1Mayo Clinic, Rochester, MN, USA, 2Mayo Clinic, Scottsdale, AZ, USA.

Objective: Extracranial carotid artery aneurysms (ECA) are rare but the potential risk of rupture or thromboembolism argues for early treatment. Our goal was to determine complications and long term outcome of open surgical repair.
Methods: Retrospective review of clinical data of patients treated for ECA at our institution between 1990 and 2009.
Results: Twenty-seven patients, 13 females, 14 males (mean age 65 years) underwent treatment for ECA (mean size 3.9 cm, range: 1.2 to 6.5 cm). Etiology was pseudoaneurysm after prior carotid surgery (37%), fibromuscular dysplasia (14%), trauma (19%), atherosclerosis (19%), infection (7%), and Marfan Syndrome (4%). All non-traumatic aneurysms (n=22) involved the internal carotid artery (ICA), and the 5 traumatic aneurysms involved the common carotid artery. Pulsatile neck mass was present in 16 patients (59%), an audible bruit was identified in 12 (44%), and 14 patients (56%) had documented pre-operative transient ischemic attack or stroke. Concomitant aneurysms were present in 9 patients (33%), most commonly involving the abdominal aorta. All patients underwent elective open surgical repair including resection (n=22) with interposition bypass grafting (50%), end to end primary repair (23%), or patch angioplasty (27%), carotid ligation (n=3), and aneurysmorrhapy (n=2). There were no perioperative deaths. One patient (3.7%) had a neurological embolic event with permanent visual field deficits. Transient cranial nerve injury occurred in 3 patients (14%), all associated with repeat surgery or high cervical lesions. During a mean follow-up of 7 years, no strokes, neurologic events, or recurrent aneurysms occurred, and 5 patients died of cardiac causes.

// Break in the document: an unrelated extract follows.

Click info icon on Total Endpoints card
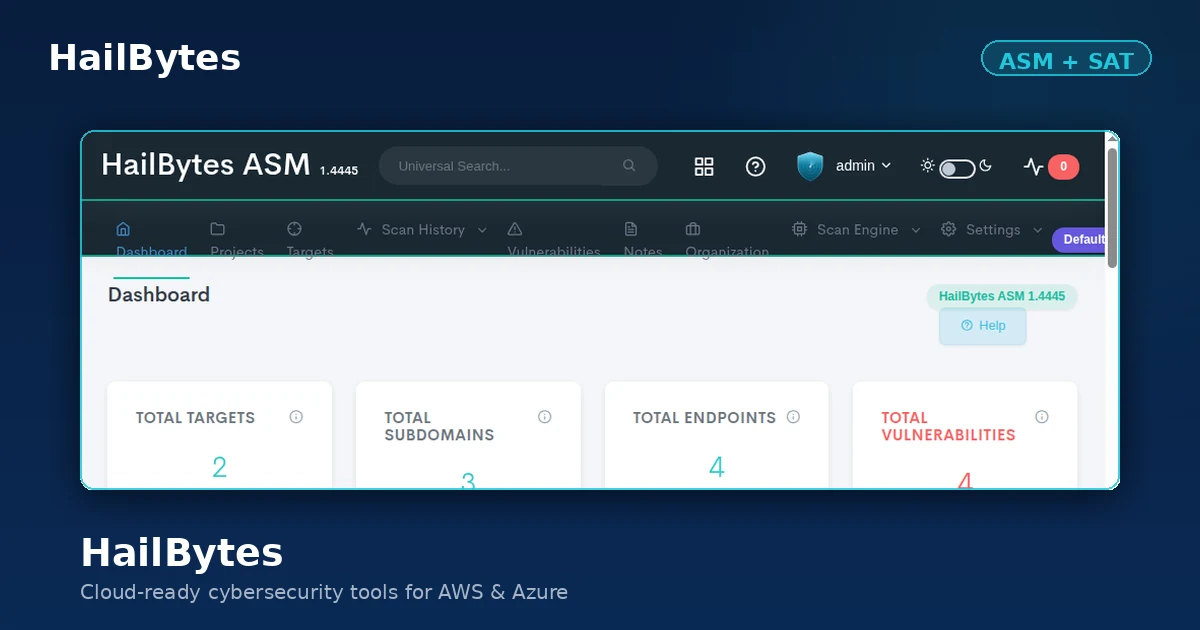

Conclusions: Open surgical repair of ECA can be accomplished with minimal morbidity and excellent long-term results. For most patients, open repair remains the gold-standard of treatment. Patients requiring redo surgery or with distal cervical lesions have increased risk of temporary nerve injury, and therefore may be a subgroup that would benefit from percutaneous treatment.